Hints and requirements for writing a thesis
This document lists hints and requirements for writing a thesis. It is meant to guide you through the process and help you avoid common pitfalls.
Structure
- The work must tell a story.
- It must be clear,
- what the problem or question is,
- what approaches have been taken so far,
- what approach your own work takes and why exactly this approach,
- what results have been achieved with your own approach
- how these are to be classified and evaluated
- what else could be done in the future.
- The part about your own work/own thoughts must be the larger part.
Tips for writing
Write down the chapter structure
- Introduction/motivation
- Related work and basics
- Own implementation
- Evaluation and classification of the results
- Conclusion and outlook
write one sentence for each chapter about what is to be told there
gradually divide each chapter into sub-chapters and write a sentence for each sub-chapter stating what it should say at the end.
then complete the individual sentences and write them in detail. Always give a source for each assertion from the beginning.
Sources
- Each source needs an author and a date - ask yourself for each source: who wrote it down, when and why? Then deduce from the answer whether it is a useful source of information for your work or not.
- Rule of thumb: One source per page.
- For methods/algorithms, cite the original source and not just the book or survey paper. Always look for the oldest source.
- For websites, always include the retrieval date and check again shortly before submission.
- Pro tip: Instead of websites, always link to the Internet Archive and/or add the retrieval date.
- You can also add websites to the archive yourself.
- Pro tip: Instead of websites, always link to the Internet Archive and/or add the retrieval date.
- Citation style: IEEE is my preferred style, preferably with “[AuthorYear]” as an abbreviation instead of a consecutive number (as done for Siggraph publications). You can find further infomration on the page of the University of Pittsburgh. However, it is important that you decide on a style and use it consistently.

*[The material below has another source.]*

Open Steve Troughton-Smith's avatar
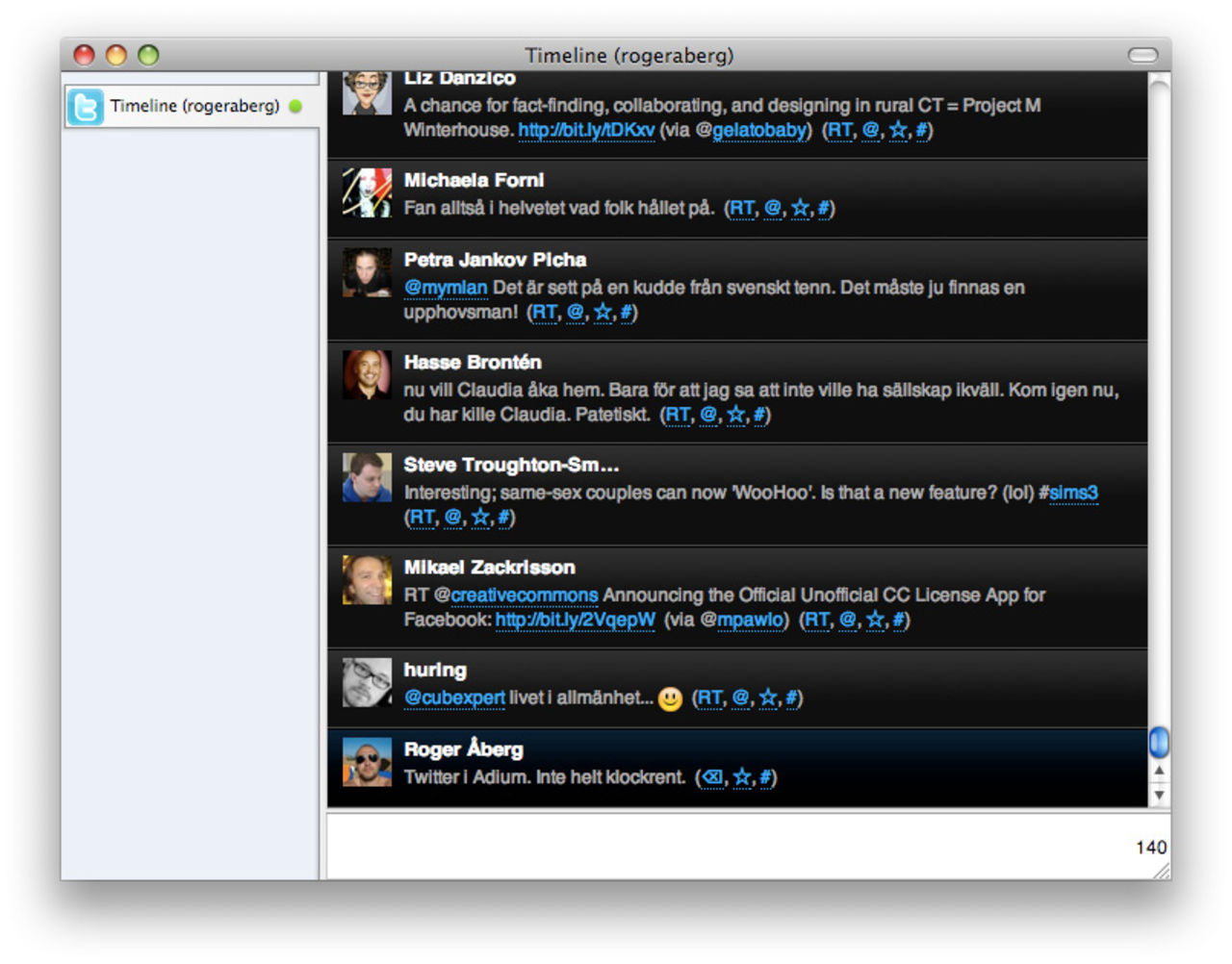 367,477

Starting points for research
- For computer graphics topics, look for latest Siggraph papers as a starting point: Stephen Hill’s Blog or Ke-Sen Huang’s page and/or take the Eurographics State-of-the-art (STAR) reports: EG 2024
- For computer vision topics, Szeliski’s book is a good start.
- If there is already a central paper, you can also try Connected Papers or Research Rabbit
- If you already have a few papers, use Scholar Inbox to not miss anything new.
Language
- The verb must always match the object.
- Incorrect example: “In Maier’s article, four networks were created using method XY.” –> correct: “Maier describes how they created four networks using method XY.”
- An article/document cannot create a neural network. That’s what the authors did. An article itself can only contain information or something is passively presented, described or illustrated in the article.
- Incorrect example: “In Maier’s article, four networks were created using method XY.” –> correct: “Maier describes how they created four networks using method XY.”
- When quoting, always quote a person first and foremost and reproduce what they have said or written. In the case of websites in particular, look for the publishers and authors and quote them. If it is a company or consortium, personalize it and name it as the author.